Dr Marilyn Deegan has a PhD in medieval studies: her specialism is Anglo-Saxon medical texts and herbals and she has published and lectured widely in medieval studies, digital library research, and humanities computing. She is currently Director of Research Development in the Centre for Computing in the Humanities at King’s College, London and (until February 2004) was Digital Resources Director of the Refugee Studies Centre at Oxford University. She has held a number of posts in digital library research and humanities computing over the past fifteen years. She is Editor-in-Chief of Literary and Linguistic Computing, the Journal of the Association for Literary and Linguistic Computing, and Director of Publications for the Office for Humanities Communication based at King’s College London. Dr Deegan is co-author with Simon Tanner of Digital Futures: Strategies for the Information Age

Simon Tanner

Simon Tanner has a Library and Information Science degree and background.

He is the founding Director of King’s Digital Consultancy Services at King’s College London. Before joining King’s, he was Senior Consultant at HEDS – the Higher Education Digitisation Service – and had a key role in its successful development as a JISC Service. He has also previously held IT, management and library roles for Loughborough University (Library Systems Manager), Rolls-Royce and Associates (Head of Library Services) and IBM (UK) Laboratories (Information Officer). Simon has been a consultant to the British Library, Kew Gardens, the Royal Academy of Arts, Imperial War Museum, Oxford University, the National Library of Ireland, Birmingham Public Libraries, the House of Commons and to Denmark’s National Electronic Research Library amongst many others. He has also carried out research projects for the Andrew W. Mellon Foundation on charging models for digital cultural heritage in Europe and the USA.
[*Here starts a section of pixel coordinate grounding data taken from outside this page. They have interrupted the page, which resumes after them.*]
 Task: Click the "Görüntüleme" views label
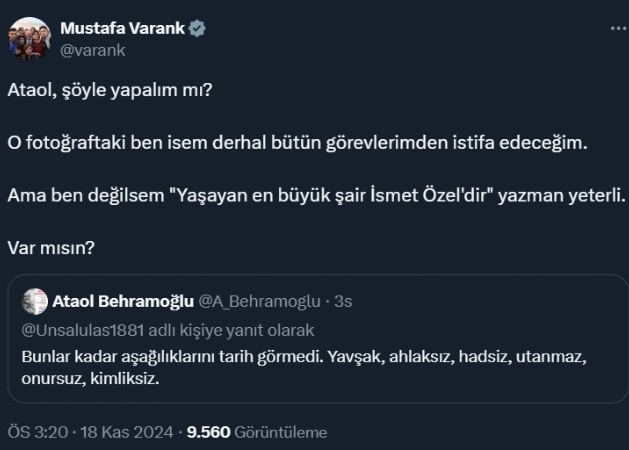[x=281, y=432]
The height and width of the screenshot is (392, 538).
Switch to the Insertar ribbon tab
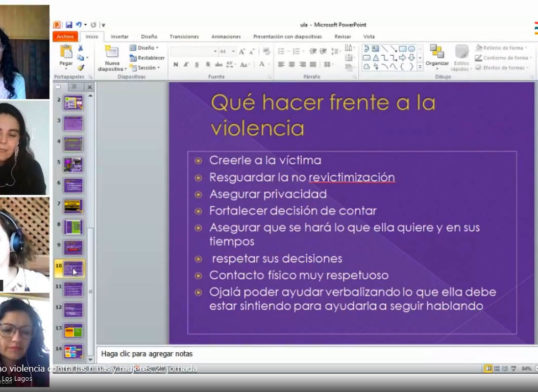[x=119, y=36]
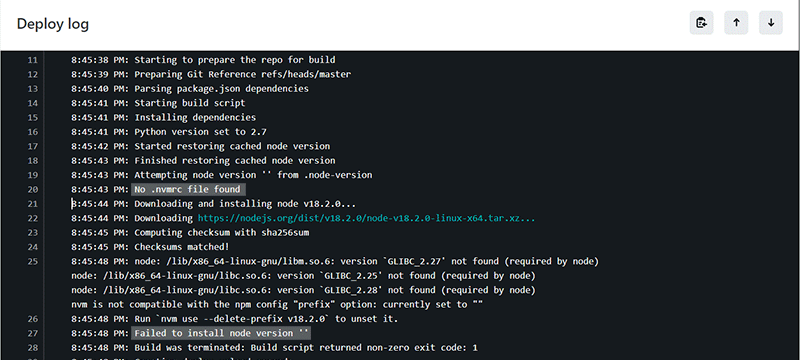
Task: Select line number 25 GLIBC error entry
Action: 334,261
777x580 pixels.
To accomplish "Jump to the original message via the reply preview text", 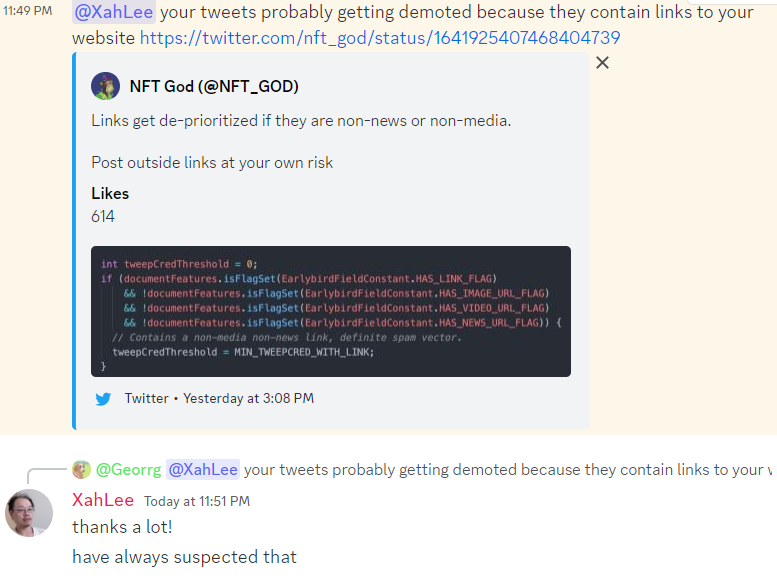I will coord(500,469).
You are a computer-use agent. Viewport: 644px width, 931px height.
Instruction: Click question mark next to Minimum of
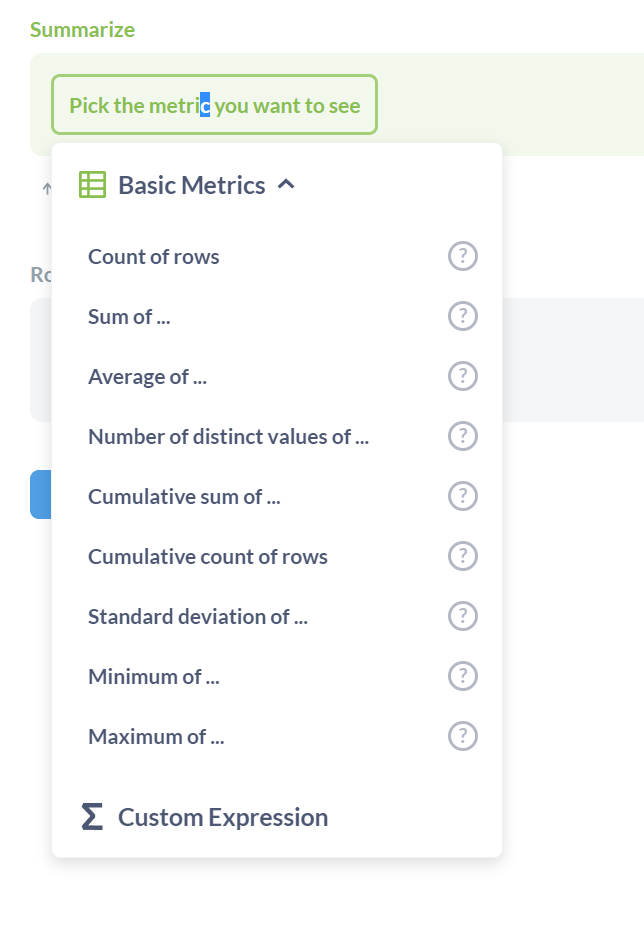(x=462, y=677)
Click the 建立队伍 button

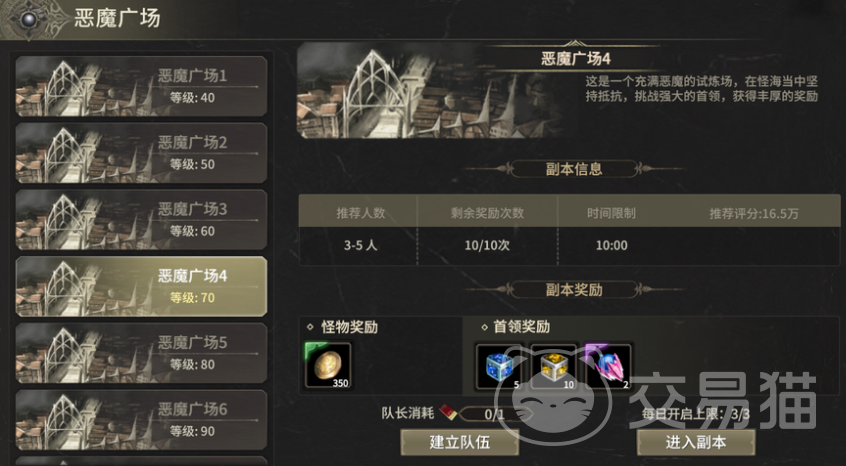pos(460,442)
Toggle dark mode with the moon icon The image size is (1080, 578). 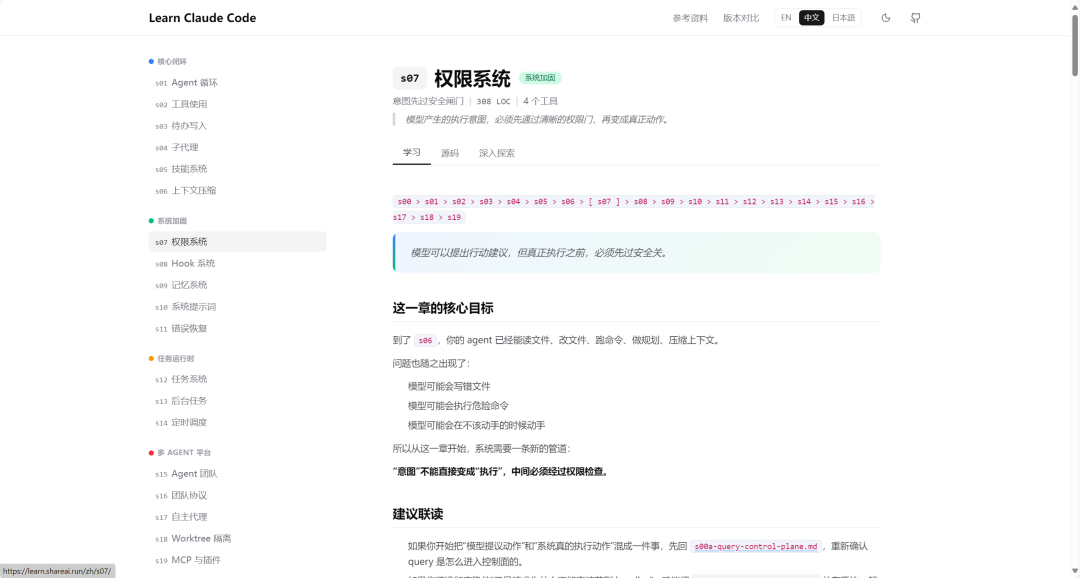pos(886,17)
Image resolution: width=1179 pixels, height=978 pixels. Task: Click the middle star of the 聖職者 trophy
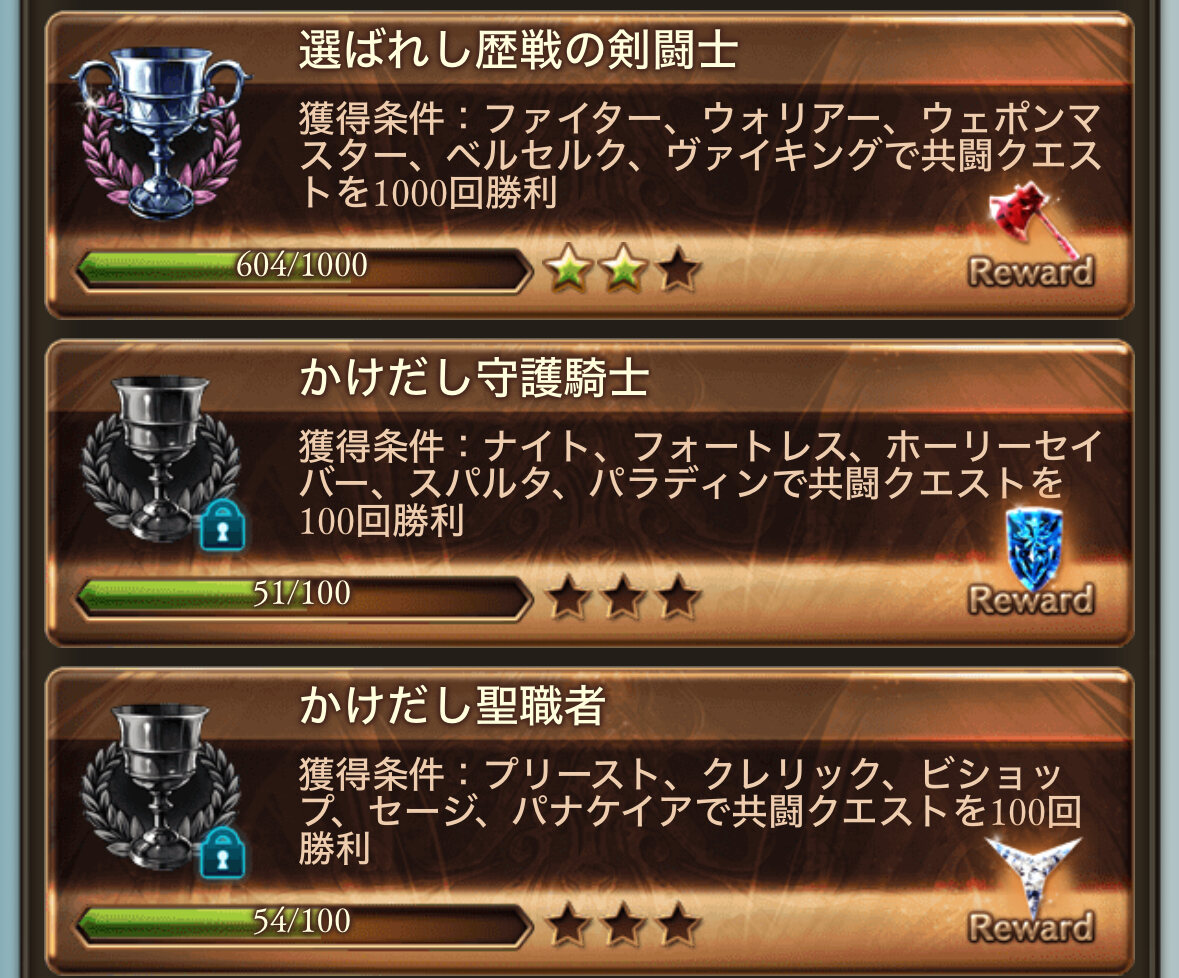[x=623, y=924]
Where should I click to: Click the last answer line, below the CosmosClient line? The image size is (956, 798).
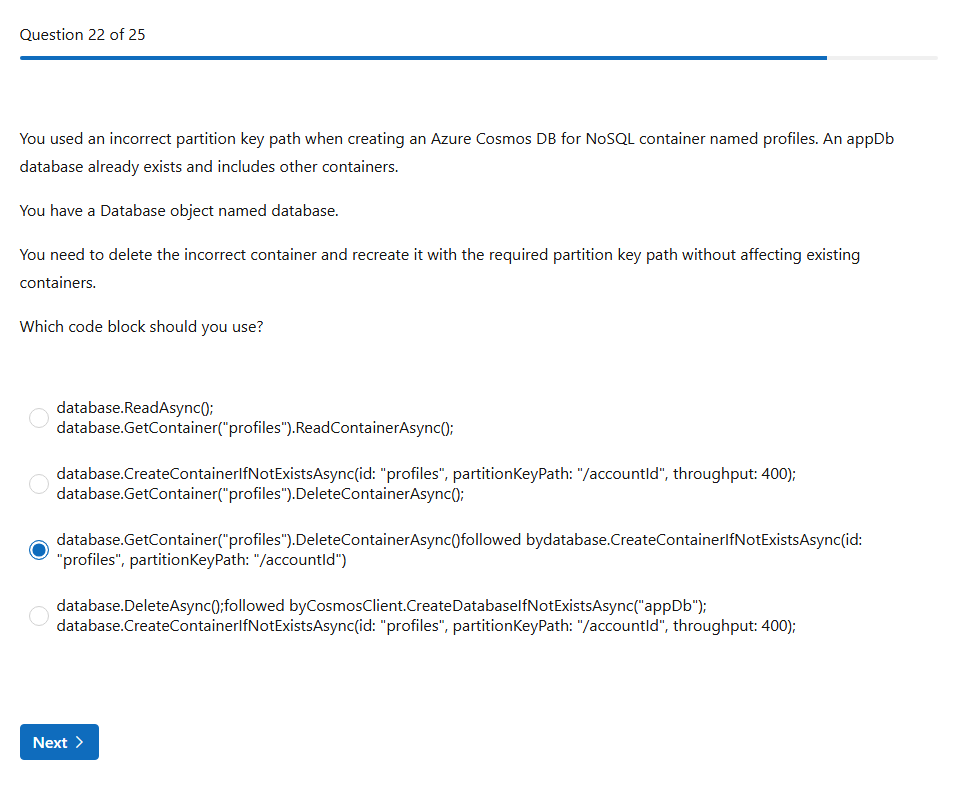426,626
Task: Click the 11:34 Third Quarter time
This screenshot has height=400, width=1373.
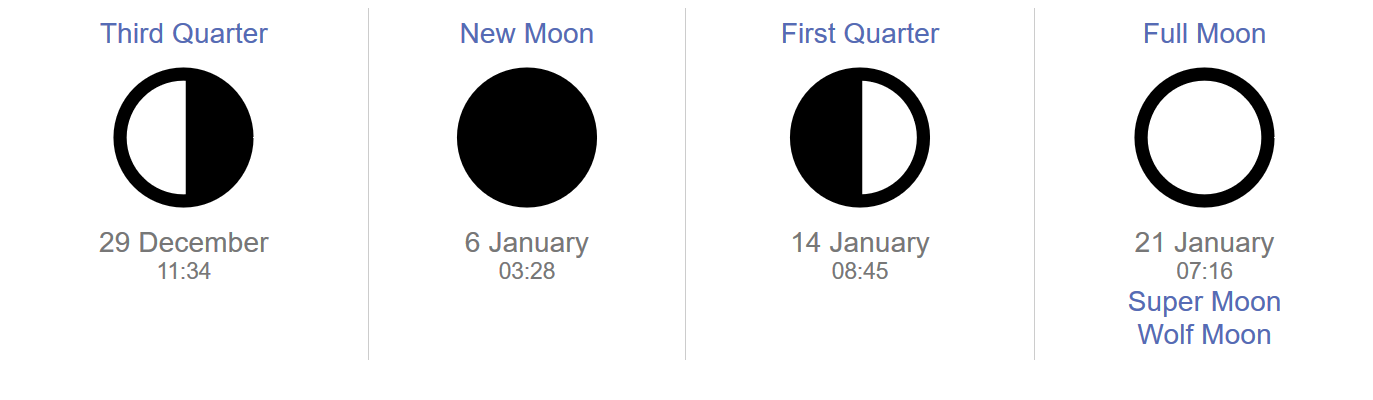Action: pos(184,271)
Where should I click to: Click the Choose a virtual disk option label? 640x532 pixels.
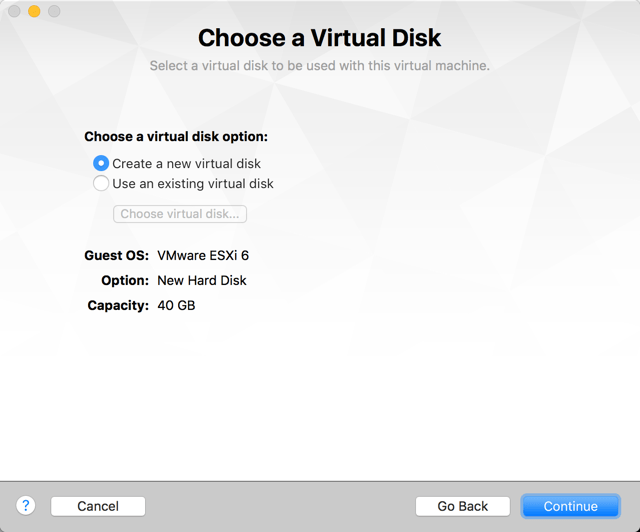(x=176, y=137)
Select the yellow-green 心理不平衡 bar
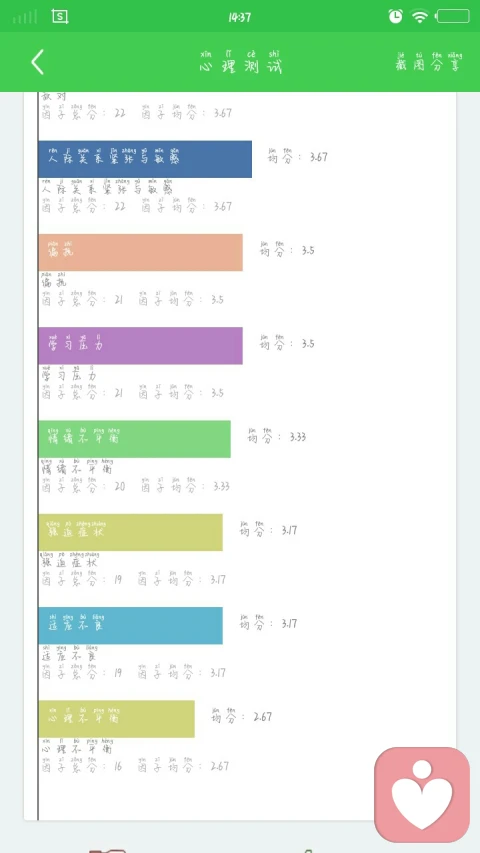 116,719
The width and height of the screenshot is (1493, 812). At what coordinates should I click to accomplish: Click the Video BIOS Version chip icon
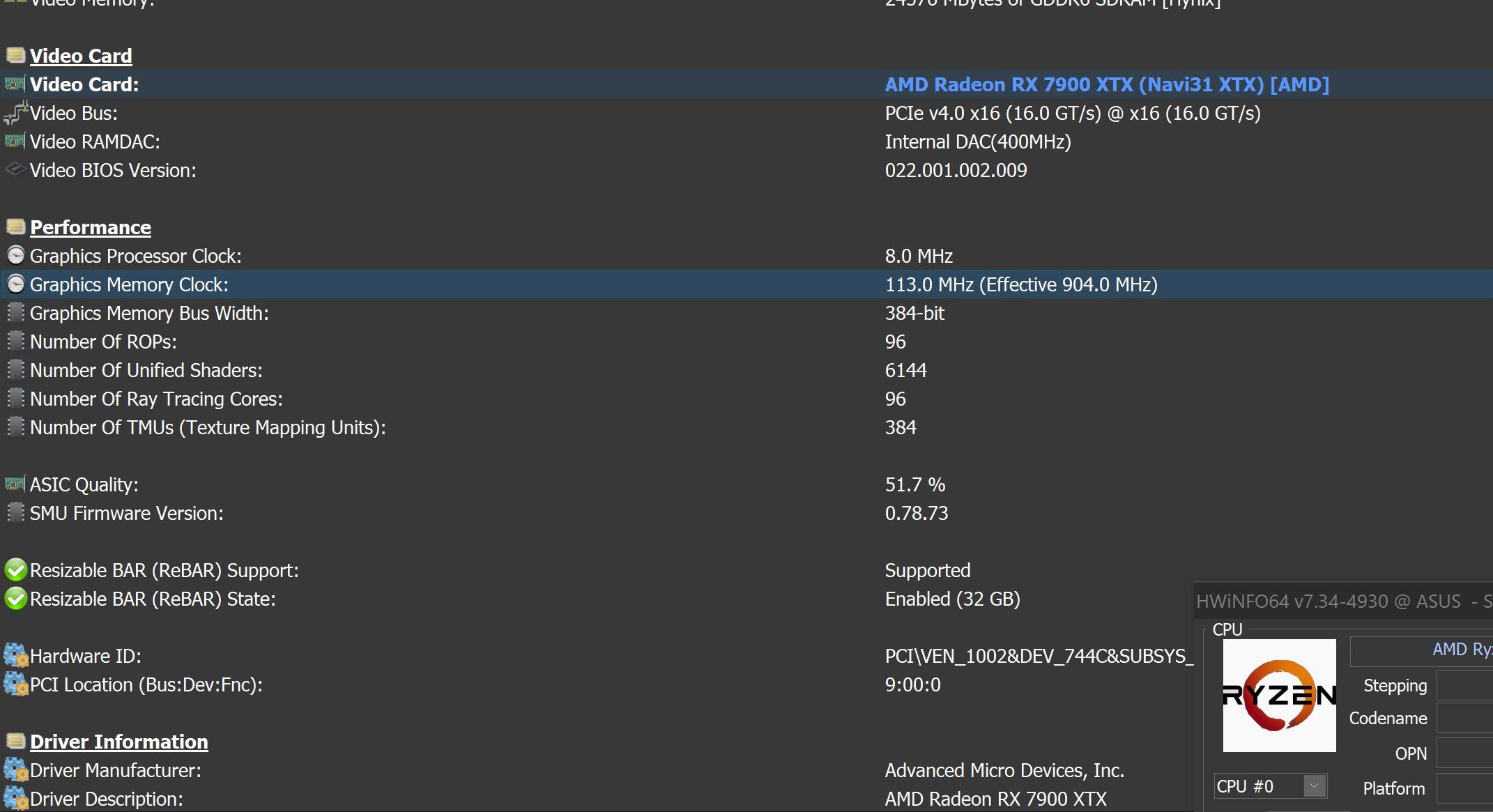click(15, 170)
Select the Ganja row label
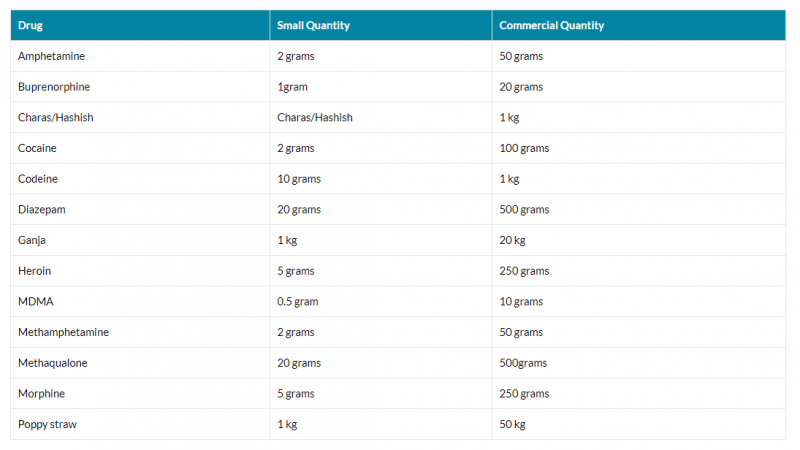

Simon is the co-author of the book, Digital Futures: Strategies for the Information Age with Dr Marilyn Deegan. He co-edits the Digital Futures Series of books and is a theme editor for the Journal of Digital Information on the Economic Factors of Managing Digital Content and Establishing Digital Libraries.

Maggie Jones

Maggie Jones is a librarian and worked at the National Library of Australia for 17 years before returning to the UK in 1999. While at the National Library of Australia, Maggie was in charge of preservation and management of the library’s collections and became interested in digital preservation during this time. She was one of the founding members of PADI (Preserving Access to Digital Information) Working group, which ultimately led to the establishment of the PADI database. Since returning to the UK, Maggie has been involved in a number of digital preservation projects, working with the AHDS to produce a Handbook of Digital Preservation Management, and she was also the project Manager for the final year of the Cedars project. Since May 2003, Maggie has been working for the Digital Preservation Coalition, a membership-based organisation.

Grant Young

Grant Young has worked with the Technical Advisory Service for Images since 2002. His work covers all aspects of digital imaging, but he takes a particular interest in digitisation project management, metadata and digital rights management. Grant writes for TASI’s Web site, tackles questions addressed to its helpdesk, and supports its training and consultancy activities. Before joining TASI, Grant spent five years with ORT, an international training organisation based in London. While there, he managed digitisation projects and established an institutional archive and photo library. Originally from New Zealand, Grant trained as a librarian and archivist, working from 1987-97 in several academic and research libraries and in New Zealand’s national library service for the visually impaired.